Amazon and Apple are different animals. The company headed by Jeffrey Bezos is entrenched in solid sales and web services, does not depend on Prime Video subscriber preferences, although it pays close attention to these whimsical customers. The Tim Cook-directed enterprise is facing slumping iPhone sales, probably due to their ever increasing price and the threat of tariffs. And, it never really paid too much attention to the streaming business, although it has the technical advantage of being able to integrate its technology to iPhone and AppleTV devices.

So far, so good. But, as we have already discussed earlier, several questions emerge:
a) Research shows that, in the U.S., households are currently subscribed to an average of 2.6 services, and mention that they are willing to spend no more than some $30 per month. This, in addition to their Internet connection. Cord-cutters mention price as the main reason for leaving linear cable TV, may find that subscribing to several streaming services will cost them more or less the same.
b) The cable operators, as soon as substantial streaming offers appear, will try to slash the per-subscriber fee they are currently paying. This may represent loses of hundreds of millions dollars in revenue for the programmers, at a time they are spending strongly on their D2C operations. The current deals with Netflix run under different parameters because, to the linear pay TV operators, they represent additional income and ‘a way to keep the subscribers connected’ to their network.
c) Several majors are relying on co-production deals with regional partners --such as broadcast networks in Latin America-- to feed their channels with original content. The point is that, at this food chain, broadcasters must occupy a pole position in order to provide the required promotion for the content. And, the PayTV systems involved are increasingly requiring that the entire season be available at their site for binge-watching. Therefore, while co-production is good for financial reasons, it’s less of a help to the cable network at the local market; true, the content may be applied at markets outside the broadcaster’s reach, but the content must ‘travel well’.

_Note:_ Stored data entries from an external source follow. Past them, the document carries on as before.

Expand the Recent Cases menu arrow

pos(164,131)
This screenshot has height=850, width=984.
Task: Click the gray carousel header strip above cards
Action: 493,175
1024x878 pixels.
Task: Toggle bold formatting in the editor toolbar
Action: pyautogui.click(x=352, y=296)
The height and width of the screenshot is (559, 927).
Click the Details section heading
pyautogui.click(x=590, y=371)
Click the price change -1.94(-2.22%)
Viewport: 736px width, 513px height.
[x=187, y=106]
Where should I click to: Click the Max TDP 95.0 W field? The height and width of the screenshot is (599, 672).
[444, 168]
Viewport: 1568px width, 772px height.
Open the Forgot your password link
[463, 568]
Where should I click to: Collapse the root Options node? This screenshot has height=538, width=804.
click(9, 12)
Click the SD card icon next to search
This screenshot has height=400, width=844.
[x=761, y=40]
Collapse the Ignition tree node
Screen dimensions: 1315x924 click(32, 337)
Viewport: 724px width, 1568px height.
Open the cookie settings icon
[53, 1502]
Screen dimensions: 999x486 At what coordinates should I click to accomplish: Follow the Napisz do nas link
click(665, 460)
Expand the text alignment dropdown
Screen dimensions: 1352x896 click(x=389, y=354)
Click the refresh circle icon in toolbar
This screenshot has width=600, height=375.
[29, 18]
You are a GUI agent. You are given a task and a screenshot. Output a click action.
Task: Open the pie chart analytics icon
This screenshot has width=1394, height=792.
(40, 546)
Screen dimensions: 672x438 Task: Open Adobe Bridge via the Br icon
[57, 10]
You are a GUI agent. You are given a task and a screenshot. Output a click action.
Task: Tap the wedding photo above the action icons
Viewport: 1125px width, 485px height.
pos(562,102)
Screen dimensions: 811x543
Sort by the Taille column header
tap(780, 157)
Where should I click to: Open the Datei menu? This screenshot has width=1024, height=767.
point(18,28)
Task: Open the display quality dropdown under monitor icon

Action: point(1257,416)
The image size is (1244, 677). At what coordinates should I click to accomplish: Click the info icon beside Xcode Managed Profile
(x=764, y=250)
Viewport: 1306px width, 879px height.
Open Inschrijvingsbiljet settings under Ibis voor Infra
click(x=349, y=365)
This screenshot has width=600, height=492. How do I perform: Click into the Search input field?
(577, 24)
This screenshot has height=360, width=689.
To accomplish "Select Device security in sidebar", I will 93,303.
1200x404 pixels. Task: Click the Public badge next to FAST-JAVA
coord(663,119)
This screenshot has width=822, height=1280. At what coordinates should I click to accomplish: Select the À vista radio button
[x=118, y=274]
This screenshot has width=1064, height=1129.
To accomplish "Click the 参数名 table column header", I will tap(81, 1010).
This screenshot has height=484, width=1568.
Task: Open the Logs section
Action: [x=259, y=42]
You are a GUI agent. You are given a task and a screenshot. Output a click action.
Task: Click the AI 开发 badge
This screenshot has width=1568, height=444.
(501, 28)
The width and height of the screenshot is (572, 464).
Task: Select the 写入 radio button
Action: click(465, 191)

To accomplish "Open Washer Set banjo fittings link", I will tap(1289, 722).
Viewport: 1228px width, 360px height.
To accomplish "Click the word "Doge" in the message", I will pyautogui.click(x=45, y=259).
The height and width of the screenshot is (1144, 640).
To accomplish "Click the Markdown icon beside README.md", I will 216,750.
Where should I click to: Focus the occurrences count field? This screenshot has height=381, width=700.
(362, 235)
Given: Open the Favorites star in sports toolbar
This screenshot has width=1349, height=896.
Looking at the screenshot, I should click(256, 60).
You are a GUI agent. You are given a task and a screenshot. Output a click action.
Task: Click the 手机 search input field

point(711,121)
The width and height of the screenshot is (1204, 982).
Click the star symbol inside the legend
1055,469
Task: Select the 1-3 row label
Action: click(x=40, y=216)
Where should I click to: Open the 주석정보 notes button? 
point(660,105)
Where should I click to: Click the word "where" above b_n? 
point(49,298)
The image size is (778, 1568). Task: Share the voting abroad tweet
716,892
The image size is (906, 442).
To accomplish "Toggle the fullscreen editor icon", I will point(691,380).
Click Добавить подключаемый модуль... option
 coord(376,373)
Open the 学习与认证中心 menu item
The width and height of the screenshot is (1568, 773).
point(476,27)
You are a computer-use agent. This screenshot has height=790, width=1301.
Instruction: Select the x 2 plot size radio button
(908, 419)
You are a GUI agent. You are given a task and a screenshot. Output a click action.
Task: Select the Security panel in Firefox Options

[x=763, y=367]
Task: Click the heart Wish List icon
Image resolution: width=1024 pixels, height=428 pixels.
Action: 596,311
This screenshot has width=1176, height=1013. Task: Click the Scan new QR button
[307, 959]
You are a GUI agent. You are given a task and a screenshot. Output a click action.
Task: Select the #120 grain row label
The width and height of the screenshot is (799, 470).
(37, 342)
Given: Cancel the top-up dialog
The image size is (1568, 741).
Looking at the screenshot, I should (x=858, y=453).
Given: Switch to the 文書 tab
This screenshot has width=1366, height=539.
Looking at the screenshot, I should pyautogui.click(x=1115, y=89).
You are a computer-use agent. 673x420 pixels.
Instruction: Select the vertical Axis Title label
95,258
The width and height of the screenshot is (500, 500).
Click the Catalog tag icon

In addition to these ‘internal’ issues, there is little doubt that the European and many other governments will start imposing local production quotas, in order to ‘preserve national identity’. Brazil, which seems to be now at the reverse process of scrapping its Ancine local production structure, has led this process in Latin America; Mexico and Argentina may eventually issue ‘protection’ rules which might interfere in the normal business development plans blueprinted by the largest players.

Last but not least, there is a “choice” issue. The current approach seems to believe that customers will somehow find access to all the product, and eventually subscribe to those services that appeal the best to their profile. The rub is that there is no analytical way to compare different streaming services; this usually results in a high churn rate, when the final user, with a fixed budget, gives up a certain service in order to allocate money to subscribe to another one that, at that moment, looks more appealing. The TV Everywhere experience has shown that end users are bad at switching providers, even if the service is free.

Integrators are an usual proposal when it comes to discussing these issues. The question is: What’s the sense of installing a middle entity when you are on your way to reach directly the client? Integrators would become what cable operators are now: a device for the end user to reach the desired content. And, integrators would probably select the best part of the inventory made available by the producers, avoiding the “too much choice” confusion that users are prone to suffer.

Streaming services are on their way to become the leading content providers, yes. But the trip to that desired universe where you can access anything that comes to your mind is far from being bump-free.